The idea is to never stop tinkering with the menu. To summarise in short, the menu has its starting point in the various seasons, with international flavouring or techniques that can be inspired by any place in the whole world. The main raw produce will always be seasonal, say if it’s springtime, then the asparagus season is in full flow. It doesn’t mean that the asparagus must be served with Nordic accompaniments. We could grill it and make an Asian sauce for flavouring instead. In the autumn there will be Swedish venison when we follow the hunting season, but that doesn’t mean that the meat only can be served with cream stewed chanterelles. We are not calling Aira the world’s most sustainable restaurant, but we want to stick to common sense, use the whole of the produce and understand just why we use certain produce. We are knowledgeable about the products we use and don’t just close our eyes and point towards what goes onto our plates. We don’t wish to make it into a self-sustaining household with only Nordic produce, which would force us to pickle, preserve, cure and freeze everything every summer. We certainly do to a certain extent to enrich the flavours during the wintertime, but we don’t want to solely keep to that thinking, as it would be constraining in a way.

As you have mentioned yourself, Aira will the best restaurant in the world. How are you going to reach that goal?
It was actually PG that said that, and at the same time he said it I asked what he meant. This thing with ‘the best restaurant in the world’ is so subjective; it’s all down to occasion. Sometimes the little neighbourhood restaurant in a Roman alley you just happen to stumble upon is the best restaurant in the world, there and then. You just cannot say what restaurant is the best in the world, on the other hand when you have been to Aira I want you to feel that you want to come back and that there’s more to experience. That’s why we have both a tasting menu and an a la carte menu so the guests can come and either try the whole menu or just choose a new dish. Just like I sit here in Sweden contemplating where in the world I want to go to eat, in a few years I want someone in for example New York to sit and contemplate going to Stockholm to eat at Aira because it seems exciting. It won’t be like that from the very beginning but we work towards a goal of becoming a destination, and I think we can reach that goal. That’s the most important thing according to me, in that case I would be super satisfied.

What are you most worried about here before opening Aira?
I’m the most worried that I won’t be happy with the choices we have made in the form of interior design, vases, cutlery and plates. The food is always changeable. If we have something that I’m not happy with we can just change it until tomorrow or we just scrap it off the menu, you can always do that. The same thing goes for our choices of wines, we can just change it. As for the interiors… it’s one thing if there is a table and a vase to have as a starting point, and to style from there. But we have begun with a plot of land, we have sketches of a house and of furniture but we have never set the table in our new building yet, even today. We’ll first do that on Monday and then things will begin to fall into place.

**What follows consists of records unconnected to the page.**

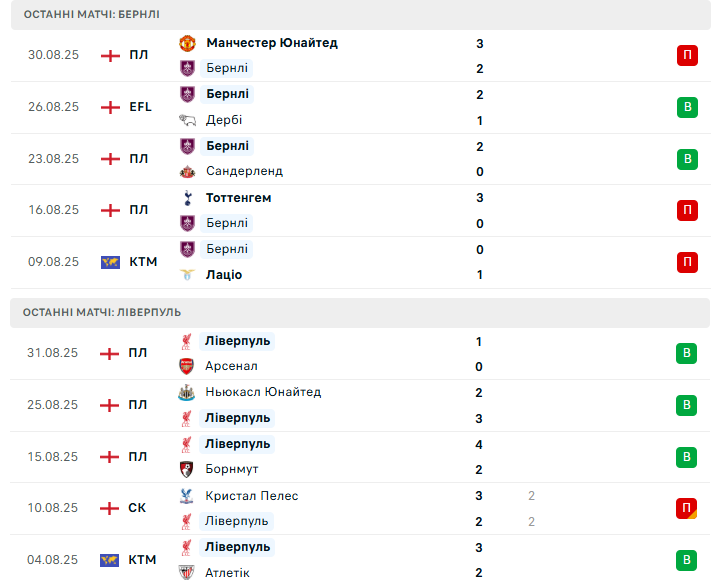Click the Tottenham club crest icon
The width and height of the screenshot is (719, 588).
[187, 198]
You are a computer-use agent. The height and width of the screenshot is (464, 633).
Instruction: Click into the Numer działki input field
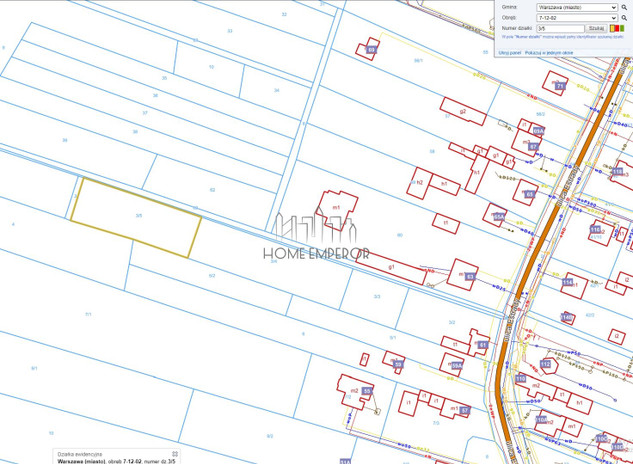click(x=559, y=29)
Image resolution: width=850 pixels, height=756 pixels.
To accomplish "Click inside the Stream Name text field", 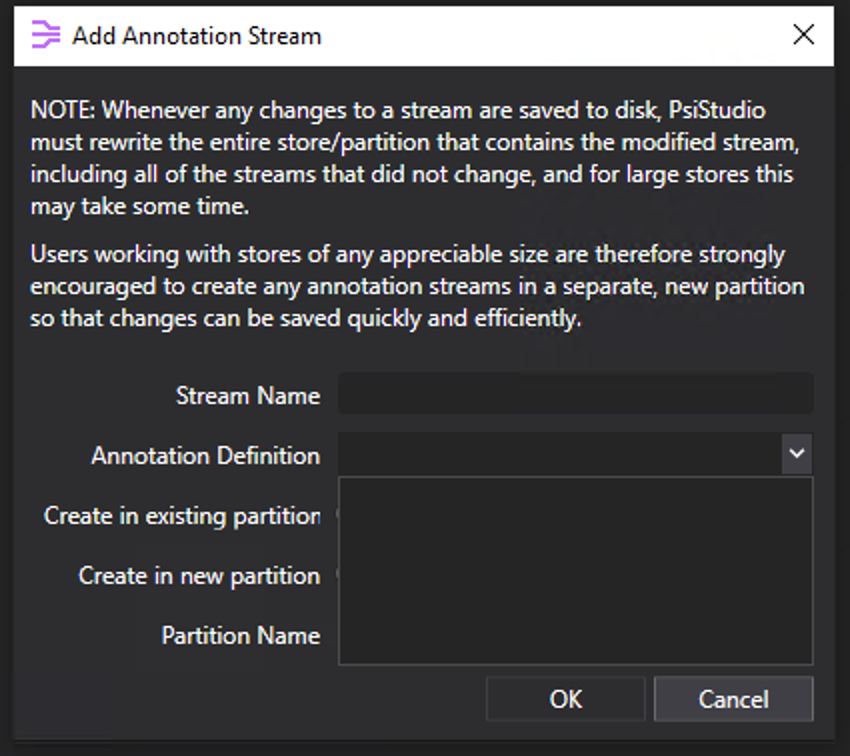I will click(x=575, y=394).
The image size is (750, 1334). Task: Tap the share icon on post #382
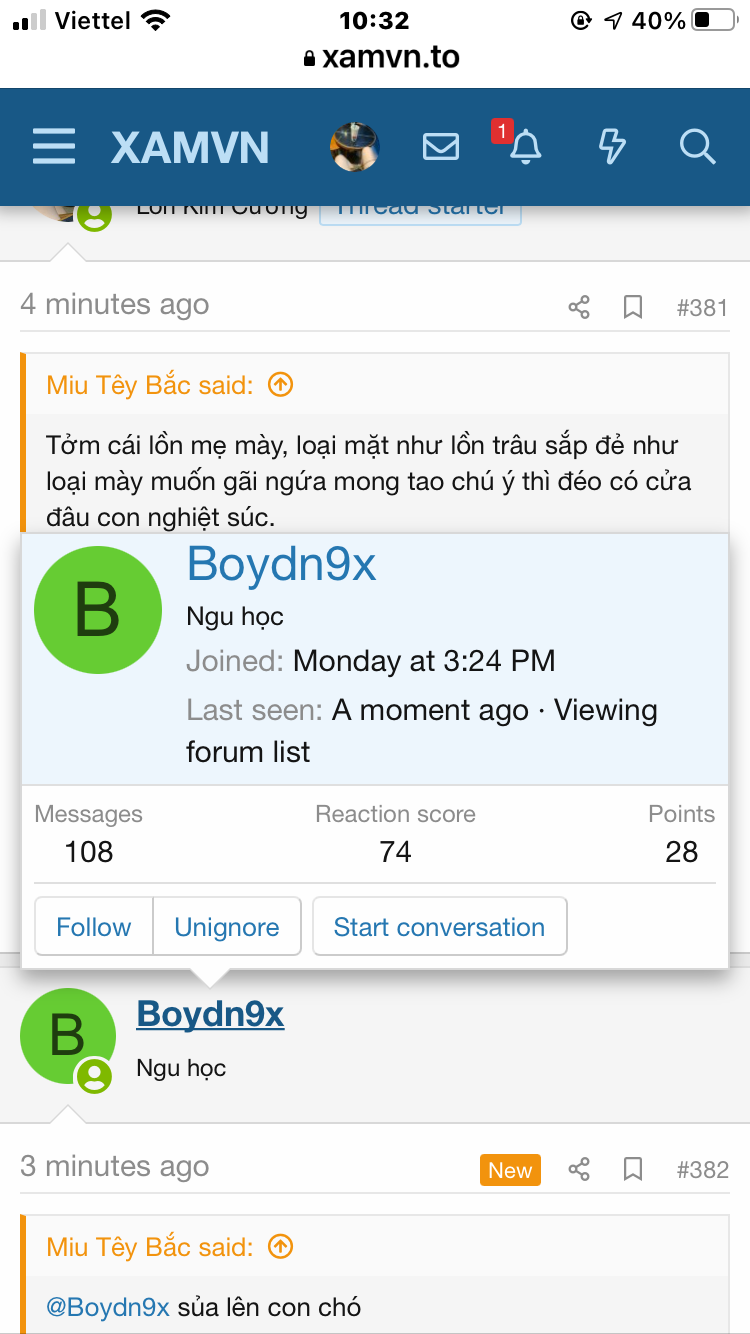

To realise then that I’m unhappy with my choices I have made is what I’m most worried about. Decisions on hard assets are absolute in a way that decisions on food aren’t.

Aira is the biggest passion project to date in your career, right? Have you thought about gearing down after you have opened the doors or is it full steam ahead?
It absolutely is! And there won’t be any more projects now like this. I have put up a three-year plan in my head for how I want us to develop. I can’t see longer than three years ahead at this stage. I have a clear vision and if we move in that direction we’ll be on our way. Projects of this magnitude take so long to do and there are so many people involved in Aira now so I feel that the least I can do is to give it 100 percent dedication. As I said, if we have people who in three years decide to visit Sweden or Stockholm because they’re attracted to eat at Aira, we have at least reached my target.